Sebenarnya, ruangan ini tidak bisa disebut kamar. Hanya seluas 1,5x1,5 meter tanpa kloset serta penerangan, dan kami hanya diberikan nampan berisi roti gosong dan air panas setiap harinya. Kadang, aku tidak mau makan kalau tidak lapar. Setiap lima jam sekali kami dikontrol dan seminggu sekali diinjeksi dengan sesuatu yang menyakitkan. Lenganku sampai lebam dan bekasnya tidak mau hilang sampai sekarang.

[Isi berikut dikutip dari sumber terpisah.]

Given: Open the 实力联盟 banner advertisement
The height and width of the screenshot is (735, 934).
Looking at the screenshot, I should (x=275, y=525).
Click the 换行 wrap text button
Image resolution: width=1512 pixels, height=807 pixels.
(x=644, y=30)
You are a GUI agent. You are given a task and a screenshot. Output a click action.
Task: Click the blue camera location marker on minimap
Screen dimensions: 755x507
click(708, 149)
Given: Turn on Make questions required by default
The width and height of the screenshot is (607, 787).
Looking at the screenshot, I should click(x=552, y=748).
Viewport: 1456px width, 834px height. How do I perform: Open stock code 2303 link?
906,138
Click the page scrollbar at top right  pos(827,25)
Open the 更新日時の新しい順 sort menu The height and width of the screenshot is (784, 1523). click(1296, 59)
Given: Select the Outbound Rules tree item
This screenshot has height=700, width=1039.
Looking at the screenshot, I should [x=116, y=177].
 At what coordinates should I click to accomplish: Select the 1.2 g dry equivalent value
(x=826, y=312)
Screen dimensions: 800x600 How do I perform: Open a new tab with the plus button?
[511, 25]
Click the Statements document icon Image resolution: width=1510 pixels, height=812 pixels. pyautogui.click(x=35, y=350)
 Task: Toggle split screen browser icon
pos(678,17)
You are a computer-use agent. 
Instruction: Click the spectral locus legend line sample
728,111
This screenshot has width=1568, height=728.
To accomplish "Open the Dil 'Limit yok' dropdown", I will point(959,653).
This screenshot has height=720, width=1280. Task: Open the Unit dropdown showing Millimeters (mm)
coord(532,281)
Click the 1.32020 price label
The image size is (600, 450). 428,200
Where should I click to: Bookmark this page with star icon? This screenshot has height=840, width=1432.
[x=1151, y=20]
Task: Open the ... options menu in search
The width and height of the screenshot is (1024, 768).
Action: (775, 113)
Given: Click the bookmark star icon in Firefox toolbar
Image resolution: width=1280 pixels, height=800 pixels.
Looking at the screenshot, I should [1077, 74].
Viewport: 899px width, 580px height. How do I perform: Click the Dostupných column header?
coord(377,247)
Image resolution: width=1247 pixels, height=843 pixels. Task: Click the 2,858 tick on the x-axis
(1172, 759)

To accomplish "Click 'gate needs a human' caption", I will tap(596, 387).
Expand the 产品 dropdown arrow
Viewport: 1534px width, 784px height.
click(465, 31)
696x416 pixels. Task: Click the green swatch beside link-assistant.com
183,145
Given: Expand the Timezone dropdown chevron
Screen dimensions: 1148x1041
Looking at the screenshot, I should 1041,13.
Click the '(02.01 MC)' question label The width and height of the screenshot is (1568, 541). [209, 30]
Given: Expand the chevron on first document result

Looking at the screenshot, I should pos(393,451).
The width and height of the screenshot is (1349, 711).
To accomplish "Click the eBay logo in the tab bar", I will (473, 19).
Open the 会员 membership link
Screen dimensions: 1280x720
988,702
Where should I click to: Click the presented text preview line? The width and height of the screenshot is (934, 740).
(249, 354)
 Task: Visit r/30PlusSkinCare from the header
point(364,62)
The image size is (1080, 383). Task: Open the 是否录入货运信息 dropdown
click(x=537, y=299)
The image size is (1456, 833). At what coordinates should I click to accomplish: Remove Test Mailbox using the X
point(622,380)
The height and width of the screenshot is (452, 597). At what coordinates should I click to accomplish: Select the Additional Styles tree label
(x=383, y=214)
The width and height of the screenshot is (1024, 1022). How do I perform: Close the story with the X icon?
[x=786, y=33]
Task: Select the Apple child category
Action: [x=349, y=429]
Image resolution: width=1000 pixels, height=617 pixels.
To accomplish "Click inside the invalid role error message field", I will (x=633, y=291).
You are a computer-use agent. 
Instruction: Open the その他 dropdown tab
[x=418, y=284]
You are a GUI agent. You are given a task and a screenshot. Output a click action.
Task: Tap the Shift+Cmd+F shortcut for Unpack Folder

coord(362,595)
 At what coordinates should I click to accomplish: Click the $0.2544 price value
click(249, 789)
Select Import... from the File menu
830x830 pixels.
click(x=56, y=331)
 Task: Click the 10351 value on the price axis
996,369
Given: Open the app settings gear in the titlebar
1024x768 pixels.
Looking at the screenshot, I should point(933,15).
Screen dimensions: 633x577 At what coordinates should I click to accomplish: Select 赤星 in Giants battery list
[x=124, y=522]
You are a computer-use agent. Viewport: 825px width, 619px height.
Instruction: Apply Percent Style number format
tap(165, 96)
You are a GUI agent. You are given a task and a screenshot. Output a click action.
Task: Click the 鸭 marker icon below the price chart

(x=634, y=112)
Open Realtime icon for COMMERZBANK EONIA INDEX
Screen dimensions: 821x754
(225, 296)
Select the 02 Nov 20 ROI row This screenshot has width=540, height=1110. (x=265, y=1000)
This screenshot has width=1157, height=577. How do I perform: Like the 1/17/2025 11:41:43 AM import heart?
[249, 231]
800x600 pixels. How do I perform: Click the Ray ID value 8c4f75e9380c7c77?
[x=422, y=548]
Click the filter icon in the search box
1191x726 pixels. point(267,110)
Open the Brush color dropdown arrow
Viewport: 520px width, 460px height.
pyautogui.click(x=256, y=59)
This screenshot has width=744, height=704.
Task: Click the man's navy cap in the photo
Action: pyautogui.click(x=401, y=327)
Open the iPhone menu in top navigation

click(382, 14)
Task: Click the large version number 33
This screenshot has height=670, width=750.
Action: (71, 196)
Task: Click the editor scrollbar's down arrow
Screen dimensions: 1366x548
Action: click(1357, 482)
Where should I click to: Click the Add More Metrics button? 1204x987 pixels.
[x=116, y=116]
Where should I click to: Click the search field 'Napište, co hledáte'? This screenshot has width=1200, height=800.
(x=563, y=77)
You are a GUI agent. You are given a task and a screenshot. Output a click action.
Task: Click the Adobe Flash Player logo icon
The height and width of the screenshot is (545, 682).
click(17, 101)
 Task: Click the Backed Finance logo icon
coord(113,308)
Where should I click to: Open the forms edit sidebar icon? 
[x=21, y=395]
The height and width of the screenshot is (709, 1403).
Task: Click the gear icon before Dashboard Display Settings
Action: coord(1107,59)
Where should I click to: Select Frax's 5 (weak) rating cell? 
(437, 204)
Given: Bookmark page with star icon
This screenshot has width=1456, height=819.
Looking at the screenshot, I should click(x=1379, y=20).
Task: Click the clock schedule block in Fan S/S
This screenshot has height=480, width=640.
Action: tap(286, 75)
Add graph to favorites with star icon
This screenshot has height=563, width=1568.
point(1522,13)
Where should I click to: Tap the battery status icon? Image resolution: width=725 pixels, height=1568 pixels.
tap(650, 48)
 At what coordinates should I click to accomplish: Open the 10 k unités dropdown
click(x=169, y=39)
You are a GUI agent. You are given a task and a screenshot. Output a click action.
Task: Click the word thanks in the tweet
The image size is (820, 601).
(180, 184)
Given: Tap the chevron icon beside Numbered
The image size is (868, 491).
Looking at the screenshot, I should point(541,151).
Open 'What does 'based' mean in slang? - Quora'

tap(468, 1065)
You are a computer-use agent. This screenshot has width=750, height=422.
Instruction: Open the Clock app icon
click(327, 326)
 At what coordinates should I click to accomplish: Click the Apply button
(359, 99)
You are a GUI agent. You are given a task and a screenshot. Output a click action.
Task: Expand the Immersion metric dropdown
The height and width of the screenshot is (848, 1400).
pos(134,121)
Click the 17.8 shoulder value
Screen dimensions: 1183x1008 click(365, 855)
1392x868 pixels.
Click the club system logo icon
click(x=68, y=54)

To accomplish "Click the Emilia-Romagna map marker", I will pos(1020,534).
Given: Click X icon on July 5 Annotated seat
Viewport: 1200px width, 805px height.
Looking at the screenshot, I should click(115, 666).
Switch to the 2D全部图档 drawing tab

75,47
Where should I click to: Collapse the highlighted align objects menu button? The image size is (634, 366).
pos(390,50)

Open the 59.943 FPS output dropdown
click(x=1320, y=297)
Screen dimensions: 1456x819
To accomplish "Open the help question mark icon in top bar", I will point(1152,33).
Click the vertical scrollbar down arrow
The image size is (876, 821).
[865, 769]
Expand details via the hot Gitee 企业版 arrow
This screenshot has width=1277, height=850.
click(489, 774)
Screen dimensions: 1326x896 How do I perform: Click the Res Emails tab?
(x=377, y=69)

Sebenarnya, menahan lapar dan kesakitan jauh lebih baik daripada melihat penghuni kamar lain disiksa dan dibiarkan mengerang kesakitan. Termasuk perempuan Lizardian hamil yang kamarnya berseberangan denganku. Dia cukup baik dan sering mengajakku bicara, tapi kali ini aku tidak bisa menyelamatkannya. Dia berteriak kesakitan, meminta tolong karena ingin melahirkan, tetapi pengontrol kami malah menendanginya di dalam sana. Perempuan itu tidak bisa melawan selain memegangi perutnya. Darah kental sudah menggenangi kamarnya, bahkan alirannya hampir mencapai kamarku.
"Jangan terlalu keras! Anaknya bisa kita gunakan untuk spesimen selanjutnya," tegur salah seorang yang baru saja datang.
Si Penendang berdecih, lalu meninggalkan ruangan setelah mengatakan; "Kalau kau sampai teriak karena melahirkan di sini, kau, anakmu, dan semua yang ada di sini akan kutembaki satu-satu!"
Akhirnya, satu jam berlalu. Perempuan itu melahirkan seorang diri, tanpa teriakan dan juga pertolongan. Dia membekap mulut dan meremas gerigi besi pintu kamarnya, mendorong sang bayi keluar dengan aroma anyir di mana-mana. Kami yang lain tidak bisa melakukan apa pun selain melihatnya. Setelah tangisan bayi itu meraung, beberapa petugas datang memeriksa. Sang bayi lahir dalam keadaan sungsang dan masih hidup, tapi ibunya meninggal dunia karena pendarahan hebat.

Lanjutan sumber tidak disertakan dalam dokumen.